[Problem description] Copy the items starting at the line that contains "Given: Click เพิ่มรายชื่อพนักงาน" and ending at the line that contains "tap(165, 297)", switching "employee" to "staff member" and leaving everything else the same.

[begin Exercise inputs]

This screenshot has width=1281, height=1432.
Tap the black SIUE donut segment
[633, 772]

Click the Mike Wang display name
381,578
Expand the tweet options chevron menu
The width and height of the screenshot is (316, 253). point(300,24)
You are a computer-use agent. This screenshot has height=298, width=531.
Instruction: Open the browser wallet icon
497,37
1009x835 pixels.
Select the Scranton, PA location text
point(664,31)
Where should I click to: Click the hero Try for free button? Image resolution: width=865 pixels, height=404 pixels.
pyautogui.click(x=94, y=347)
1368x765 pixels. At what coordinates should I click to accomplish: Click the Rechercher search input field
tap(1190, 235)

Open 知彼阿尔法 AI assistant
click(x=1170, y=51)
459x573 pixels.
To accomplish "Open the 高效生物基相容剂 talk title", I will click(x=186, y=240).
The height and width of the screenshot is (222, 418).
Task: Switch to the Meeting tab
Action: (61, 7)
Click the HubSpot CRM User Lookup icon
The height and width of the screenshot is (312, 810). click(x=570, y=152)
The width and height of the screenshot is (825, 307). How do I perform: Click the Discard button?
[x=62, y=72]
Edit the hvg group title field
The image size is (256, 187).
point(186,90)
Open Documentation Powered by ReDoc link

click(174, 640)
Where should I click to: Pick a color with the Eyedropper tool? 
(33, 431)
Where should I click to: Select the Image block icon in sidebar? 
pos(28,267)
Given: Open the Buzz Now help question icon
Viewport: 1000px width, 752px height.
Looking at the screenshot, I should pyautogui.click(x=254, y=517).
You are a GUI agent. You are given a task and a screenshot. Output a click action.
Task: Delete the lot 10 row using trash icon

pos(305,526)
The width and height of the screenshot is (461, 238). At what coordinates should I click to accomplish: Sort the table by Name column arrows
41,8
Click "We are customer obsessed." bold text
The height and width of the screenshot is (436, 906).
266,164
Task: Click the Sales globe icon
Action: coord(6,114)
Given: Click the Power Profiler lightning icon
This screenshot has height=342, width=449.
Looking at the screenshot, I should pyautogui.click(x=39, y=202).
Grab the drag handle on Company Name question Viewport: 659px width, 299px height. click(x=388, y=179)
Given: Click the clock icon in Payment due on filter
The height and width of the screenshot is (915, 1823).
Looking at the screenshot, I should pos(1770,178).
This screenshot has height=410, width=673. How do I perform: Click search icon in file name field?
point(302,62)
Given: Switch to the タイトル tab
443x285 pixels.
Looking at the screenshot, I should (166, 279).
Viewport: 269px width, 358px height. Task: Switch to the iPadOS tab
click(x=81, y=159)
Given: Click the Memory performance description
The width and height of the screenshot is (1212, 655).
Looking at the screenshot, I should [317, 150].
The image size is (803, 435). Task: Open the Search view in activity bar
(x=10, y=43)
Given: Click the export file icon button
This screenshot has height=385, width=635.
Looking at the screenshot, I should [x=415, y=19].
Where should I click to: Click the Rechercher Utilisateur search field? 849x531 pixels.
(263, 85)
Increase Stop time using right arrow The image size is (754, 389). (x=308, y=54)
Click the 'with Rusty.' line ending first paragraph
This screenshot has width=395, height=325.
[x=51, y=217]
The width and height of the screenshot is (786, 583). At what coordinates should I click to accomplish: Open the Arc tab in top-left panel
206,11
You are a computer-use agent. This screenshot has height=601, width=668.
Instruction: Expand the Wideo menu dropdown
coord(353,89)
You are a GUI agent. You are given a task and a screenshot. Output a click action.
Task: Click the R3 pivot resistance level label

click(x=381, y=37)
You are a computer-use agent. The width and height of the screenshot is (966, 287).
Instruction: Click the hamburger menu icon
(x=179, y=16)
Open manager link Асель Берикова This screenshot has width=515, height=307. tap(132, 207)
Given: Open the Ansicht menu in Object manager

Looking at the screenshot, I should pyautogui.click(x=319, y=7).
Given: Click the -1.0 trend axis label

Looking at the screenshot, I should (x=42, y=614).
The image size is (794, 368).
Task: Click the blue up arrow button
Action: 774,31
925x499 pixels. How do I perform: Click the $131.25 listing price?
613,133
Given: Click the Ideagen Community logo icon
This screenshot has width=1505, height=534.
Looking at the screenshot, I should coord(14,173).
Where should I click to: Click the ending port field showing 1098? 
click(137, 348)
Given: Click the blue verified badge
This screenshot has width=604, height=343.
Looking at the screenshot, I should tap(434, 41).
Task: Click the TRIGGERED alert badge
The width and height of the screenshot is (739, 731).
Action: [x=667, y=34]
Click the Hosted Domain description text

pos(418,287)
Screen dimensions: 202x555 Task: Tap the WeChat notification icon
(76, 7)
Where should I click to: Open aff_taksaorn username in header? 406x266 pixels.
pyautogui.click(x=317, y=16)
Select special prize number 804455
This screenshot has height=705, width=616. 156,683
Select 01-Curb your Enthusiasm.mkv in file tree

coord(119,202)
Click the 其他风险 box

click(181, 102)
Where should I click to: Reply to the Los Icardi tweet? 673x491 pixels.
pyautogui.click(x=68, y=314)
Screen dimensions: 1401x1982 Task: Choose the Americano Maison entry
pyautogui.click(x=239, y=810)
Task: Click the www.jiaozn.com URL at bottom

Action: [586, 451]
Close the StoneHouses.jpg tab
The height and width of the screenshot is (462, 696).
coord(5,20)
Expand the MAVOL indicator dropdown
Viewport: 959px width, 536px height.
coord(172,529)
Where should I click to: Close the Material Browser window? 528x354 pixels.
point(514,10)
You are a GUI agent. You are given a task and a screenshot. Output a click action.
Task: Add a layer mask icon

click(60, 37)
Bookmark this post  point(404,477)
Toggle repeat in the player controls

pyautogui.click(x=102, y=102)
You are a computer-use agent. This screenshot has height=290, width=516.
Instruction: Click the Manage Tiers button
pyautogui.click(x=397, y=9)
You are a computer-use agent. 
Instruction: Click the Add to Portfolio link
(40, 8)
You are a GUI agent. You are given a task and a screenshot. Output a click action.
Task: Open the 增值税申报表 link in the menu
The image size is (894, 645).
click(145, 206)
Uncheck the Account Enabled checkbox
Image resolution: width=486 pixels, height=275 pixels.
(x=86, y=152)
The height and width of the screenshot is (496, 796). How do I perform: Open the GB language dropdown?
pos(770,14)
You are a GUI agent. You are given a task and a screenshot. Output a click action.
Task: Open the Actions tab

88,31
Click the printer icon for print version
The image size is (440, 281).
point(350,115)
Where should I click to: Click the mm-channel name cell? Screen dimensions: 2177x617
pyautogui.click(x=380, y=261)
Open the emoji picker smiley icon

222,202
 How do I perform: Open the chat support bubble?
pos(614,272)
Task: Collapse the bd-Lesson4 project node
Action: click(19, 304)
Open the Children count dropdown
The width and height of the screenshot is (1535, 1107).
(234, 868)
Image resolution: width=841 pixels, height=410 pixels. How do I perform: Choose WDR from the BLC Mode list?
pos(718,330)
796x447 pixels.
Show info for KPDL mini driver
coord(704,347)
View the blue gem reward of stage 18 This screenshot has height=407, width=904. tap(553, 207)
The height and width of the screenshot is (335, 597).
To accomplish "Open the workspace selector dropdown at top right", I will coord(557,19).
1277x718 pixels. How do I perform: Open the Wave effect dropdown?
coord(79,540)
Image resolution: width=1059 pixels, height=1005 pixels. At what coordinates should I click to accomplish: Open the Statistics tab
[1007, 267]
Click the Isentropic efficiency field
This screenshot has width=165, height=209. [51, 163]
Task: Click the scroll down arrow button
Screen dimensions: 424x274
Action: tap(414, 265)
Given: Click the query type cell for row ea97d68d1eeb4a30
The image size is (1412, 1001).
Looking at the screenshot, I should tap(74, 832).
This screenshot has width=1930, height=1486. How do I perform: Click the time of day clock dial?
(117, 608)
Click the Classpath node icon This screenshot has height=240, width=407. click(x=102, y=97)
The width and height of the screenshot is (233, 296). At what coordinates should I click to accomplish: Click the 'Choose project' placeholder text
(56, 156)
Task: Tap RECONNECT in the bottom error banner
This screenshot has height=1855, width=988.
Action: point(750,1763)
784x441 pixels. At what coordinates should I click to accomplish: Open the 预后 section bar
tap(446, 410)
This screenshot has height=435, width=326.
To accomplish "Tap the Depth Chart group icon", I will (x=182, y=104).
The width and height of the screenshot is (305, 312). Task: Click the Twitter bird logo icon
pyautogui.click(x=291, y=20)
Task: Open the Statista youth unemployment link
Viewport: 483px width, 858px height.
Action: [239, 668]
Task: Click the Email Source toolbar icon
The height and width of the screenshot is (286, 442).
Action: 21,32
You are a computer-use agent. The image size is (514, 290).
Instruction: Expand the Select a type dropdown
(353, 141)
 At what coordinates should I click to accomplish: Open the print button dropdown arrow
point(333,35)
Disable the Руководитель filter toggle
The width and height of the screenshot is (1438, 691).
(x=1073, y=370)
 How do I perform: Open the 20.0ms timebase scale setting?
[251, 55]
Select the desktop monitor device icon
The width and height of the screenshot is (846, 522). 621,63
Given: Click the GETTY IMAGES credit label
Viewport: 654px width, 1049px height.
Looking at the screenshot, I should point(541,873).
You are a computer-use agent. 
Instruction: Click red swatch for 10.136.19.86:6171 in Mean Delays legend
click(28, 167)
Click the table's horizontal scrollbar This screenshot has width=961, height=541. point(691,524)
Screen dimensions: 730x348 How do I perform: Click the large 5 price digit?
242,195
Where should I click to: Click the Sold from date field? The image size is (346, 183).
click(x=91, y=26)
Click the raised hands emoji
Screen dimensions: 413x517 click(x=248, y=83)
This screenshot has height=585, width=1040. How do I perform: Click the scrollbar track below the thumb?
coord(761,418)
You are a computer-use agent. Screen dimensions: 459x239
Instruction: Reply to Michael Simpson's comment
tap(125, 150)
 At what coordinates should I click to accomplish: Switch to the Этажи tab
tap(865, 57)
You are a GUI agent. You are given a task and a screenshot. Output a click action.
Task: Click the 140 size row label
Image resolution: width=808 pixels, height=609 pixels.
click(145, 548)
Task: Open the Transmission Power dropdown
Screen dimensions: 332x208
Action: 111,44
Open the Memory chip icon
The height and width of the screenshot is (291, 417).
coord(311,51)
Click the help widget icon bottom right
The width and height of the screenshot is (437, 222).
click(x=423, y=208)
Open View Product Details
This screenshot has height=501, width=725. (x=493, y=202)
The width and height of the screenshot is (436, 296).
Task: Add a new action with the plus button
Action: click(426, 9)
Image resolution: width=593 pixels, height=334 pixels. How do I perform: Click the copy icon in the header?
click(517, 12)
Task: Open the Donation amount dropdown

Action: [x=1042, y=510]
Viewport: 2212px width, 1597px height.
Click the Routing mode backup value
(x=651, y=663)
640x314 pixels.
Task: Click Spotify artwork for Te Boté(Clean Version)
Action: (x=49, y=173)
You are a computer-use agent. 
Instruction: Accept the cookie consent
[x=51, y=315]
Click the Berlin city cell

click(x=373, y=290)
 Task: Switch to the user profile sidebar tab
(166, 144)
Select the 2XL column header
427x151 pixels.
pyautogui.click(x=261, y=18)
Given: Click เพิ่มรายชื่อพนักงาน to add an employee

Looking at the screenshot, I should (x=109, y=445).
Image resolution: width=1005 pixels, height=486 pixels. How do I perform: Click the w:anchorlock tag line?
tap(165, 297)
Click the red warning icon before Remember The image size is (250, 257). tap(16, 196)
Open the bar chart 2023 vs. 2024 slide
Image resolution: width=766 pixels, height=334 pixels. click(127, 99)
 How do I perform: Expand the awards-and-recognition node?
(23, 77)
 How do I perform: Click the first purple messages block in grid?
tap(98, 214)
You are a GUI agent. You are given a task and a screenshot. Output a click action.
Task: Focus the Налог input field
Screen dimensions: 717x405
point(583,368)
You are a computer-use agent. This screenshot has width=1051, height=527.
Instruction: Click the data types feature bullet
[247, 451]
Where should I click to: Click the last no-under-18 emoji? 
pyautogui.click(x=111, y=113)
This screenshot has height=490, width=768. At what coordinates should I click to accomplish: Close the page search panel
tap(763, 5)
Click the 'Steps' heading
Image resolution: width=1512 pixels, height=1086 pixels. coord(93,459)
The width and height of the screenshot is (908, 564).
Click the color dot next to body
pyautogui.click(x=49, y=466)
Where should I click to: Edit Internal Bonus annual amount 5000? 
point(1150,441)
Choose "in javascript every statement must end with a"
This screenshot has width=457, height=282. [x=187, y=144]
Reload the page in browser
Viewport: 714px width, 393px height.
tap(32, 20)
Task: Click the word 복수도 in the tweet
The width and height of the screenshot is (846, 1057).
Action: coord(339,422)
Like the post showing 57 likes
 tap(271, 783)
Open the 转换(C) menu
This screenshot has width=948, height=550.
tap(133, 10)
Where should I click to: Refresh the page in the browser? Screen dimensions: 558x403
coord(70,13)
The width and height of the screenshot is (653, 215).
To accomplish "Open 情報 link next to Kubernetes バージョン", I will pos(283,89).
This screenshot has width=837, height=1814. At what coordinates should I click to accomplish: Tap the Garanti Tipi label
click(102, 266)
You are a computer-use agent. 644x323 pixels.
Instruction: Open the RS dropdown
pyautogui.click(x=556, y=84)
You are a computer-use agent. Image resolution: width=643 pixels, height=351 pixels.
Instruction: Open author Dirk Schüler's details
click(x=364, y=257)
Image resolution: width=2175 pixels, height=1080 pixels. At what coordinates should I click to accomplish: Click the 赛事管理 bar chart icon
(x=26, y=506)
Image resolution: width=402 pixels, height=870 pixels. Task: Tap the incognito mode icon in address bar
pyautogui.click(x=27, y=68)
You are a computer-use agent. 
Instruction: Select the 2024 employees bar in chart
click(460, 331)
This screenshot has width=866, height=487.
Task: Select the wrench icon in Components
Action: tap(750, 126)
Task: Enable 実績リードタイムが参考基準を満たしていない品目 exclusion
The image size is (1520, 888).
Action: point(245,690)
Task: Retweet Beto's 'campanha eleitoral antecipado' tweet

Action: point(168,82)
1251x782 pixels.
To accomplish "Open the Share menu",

[end Exercise inputs]

[Output for this exercise]
Given: Click เพิ่มรายชื่อพนักงาน to add an staff member

Looking at the screenshot, I should (x=109, y=445).
Image resolution: width=1005 pixels, height=486 pixels. How do I perform: Click the w:anchorlock tag line?
tap(165, 297)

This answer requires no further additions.